Most of the Highlanders are hit in the legs. It is because of tartan trews and hose, which are more visible at a distance than any other part of their dress. Bare calves also show up in sunlight: Private P. Barry.

Proper Officers

Our officers don’t grab the best for themselves like the German brutes. The other night, in the wet and cold—and it was really cold—three of our officers turned out of a snug big bedroom in a farm to make way for four of our privates who were done up with cold and fatigue: Pte. Watts, Cheshire Regiment.

Scented!

Soap is unknown out here, but luck had it that I found a German haversack the other day. It contained, amongst numerous useless things, two sticks of shaving soap (scented). Now all the troops are chipping me for using scented soap on active service. I don’t mind—it’s soap: Pte. Revis, 4th Middlesex Regiment.

Bottles All the Way

Some of the towns we passed through suggested that there had been a battle of bottles rather than a battle of bullets.
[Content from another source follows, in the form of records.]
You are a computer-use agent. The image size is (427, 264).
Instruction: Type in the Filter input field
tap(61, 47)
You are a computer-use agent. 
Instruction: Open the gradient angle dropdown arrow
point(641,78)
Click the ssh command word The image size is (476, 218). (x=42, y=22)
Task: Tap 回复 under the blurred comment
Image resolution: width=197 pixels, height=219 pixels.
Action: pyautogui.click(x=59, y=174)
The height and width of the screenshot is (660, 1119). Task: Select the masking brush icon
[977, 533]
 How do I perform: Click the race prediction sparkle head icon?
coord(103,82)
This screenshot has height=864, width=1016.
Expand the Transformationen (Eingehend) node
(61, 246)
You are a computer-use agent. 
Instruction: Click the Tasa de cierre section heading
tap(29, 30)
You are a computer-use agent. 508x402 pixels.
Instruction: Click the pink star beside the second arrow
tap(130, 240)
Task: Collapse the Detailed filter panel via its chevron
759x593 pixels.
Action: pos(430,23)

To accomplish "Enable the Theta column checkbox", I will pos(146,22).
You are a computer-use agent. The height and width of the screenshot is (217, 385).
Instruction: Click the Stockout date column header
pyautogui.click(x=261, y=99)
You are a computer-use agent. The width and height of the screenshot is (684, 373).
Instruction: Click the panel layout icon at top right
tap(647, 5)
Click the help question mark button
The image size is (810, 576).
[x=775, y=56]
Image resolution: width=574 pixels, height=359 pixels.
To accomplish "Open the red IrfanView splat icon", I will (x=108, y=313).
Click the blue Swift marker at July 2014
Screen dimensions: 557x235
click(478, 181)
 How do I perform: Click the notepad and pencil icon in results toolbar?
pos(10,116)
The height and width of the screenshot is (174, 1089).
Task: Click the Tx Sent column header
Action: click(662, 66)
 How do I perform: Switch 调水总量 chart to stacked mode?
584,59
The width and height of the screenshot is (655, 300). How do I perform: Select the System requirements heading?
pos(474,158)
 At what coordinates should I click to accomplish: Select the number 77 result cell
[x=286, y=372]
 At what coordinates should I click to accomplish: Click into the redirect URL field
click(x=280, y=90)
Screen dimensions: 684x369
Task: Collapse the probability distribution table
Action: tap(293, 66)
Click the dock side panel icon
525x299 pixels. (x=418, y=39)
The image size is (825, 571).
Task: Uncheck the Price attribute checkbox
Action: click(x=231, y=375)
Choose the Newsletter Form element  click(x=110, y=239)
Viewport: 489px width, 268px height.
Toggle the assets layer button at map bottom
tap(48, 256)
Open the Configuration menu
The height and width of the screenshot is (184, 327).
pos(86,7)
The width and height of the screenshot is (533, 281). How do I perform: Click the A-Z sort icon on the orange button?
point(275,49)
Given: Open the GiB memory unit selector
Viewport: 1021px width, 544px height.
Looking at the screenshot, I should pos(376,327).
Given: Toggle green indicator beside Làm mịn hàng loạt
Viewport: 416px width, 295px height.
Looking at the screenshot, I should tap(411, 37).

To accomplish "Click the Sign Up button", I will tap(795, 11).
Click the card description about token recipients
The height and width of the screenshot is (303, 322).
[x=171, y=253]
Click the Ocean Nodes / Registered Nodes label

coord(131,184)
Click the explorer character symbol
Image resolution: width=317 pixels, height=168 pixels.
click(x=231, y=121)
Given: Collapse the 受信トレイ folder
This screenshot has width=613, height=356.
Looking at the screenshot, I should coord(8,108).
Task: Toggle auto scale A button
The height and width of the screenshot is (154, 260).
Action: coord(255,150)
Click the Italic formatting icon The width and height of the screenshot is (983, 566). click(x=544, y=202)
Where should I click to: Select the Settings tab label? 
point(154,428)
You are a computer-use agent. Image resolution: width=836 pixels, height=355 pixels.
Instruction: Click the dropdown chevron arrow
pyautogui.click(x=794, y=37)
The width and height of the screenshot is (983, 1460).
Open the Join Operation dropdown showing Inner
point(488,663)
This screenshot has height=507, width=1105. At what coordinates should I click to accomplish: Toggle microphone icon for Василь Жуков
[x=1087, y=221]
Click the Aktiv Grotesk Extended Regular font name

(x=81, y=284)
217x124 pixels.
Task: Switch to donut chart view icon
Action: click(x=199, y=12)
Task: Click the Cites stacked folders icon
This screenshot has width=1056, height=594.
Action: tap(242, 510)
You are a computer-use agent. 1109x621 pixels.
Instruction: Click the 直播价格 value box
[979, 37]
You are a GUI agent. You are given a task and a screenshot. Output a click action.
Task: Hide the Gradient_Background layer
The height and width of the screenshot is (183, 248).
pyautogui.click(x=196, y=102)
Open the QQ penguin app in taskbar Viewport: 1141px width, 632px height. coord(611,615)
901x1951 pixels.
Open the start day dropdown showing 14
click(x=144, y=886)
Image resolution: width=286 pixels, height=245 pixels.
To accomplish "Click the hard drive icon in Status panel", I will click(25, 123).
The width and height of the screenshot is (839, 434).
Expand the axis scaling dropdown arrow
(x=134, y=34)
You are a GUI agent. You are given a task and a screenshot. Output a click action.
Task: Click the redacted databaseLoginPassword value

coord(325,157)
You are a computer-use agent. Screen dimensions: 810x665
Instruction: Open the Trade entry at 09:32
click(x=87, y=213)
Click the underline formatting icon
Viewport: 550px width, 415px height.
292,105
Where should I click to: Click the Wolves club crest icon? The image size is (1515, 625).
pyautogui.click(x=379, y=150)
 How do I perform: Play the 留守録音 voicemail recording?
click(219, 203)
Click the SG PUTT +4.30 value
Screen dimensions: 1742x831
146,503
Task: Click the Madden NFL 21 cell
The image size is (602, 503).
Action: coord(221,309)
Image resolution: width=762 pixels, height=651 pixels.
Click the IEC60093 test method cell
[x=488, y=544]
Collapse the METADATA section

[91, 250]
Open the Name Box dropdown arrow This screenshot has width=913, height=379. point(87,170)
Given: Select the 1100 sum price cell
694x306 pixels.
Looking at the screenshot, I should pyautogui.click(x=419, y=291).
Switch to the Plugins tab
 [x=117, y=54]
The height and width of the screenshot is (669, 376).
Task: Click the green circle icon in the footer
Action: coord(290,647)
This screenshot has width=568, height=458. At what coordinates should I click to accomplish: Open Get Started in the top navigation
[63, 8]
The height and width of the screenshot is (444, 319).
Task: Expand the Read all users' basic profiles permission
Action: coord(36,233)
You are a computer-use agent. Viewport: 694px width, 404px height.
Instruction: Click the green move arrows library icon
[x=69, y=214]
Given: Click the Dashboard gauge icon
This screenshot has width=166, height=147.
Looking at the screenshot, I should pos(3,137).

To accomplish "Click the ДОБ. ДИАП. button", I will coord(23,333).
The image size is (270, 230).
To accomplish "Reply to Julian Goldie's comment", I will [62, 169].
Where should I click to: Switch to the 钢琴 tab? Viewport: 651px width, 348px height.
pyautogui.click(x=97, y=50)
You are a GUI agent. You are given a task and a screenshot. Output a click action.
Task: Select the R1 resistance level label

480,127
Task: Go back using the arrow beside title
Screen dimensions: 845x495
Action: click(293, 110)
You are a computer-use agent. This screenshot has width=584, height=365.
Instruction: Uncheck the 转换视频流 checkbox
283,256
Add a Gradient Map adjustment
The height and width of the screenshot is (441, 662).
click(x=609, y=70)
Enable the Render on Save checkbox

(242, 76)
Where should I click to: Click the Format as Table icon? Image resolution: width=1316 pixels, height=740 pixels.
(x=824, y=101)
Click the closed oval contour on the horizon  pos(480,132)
The streets were thickly strewn with bottles, champagne bottles and bottles that had contained the modest vin ordinaire. In those respects the Germans do themselves well: Bombdr. Jamieson, Royal Artillery.

Brain and Muscle

The French are fighting hard all round us with a grit and a go that will carry them through. Have you ever seen a little man fighting a great, big, hulking giant, who keeps on forcing the little man about the place until the giant tires himself, and then the little one, who has kept his wind, knocks him over? That’s how the fighting round here strikes me. We are dancing about round the big German army here, but our turn will come: Corpl. T. Trainor.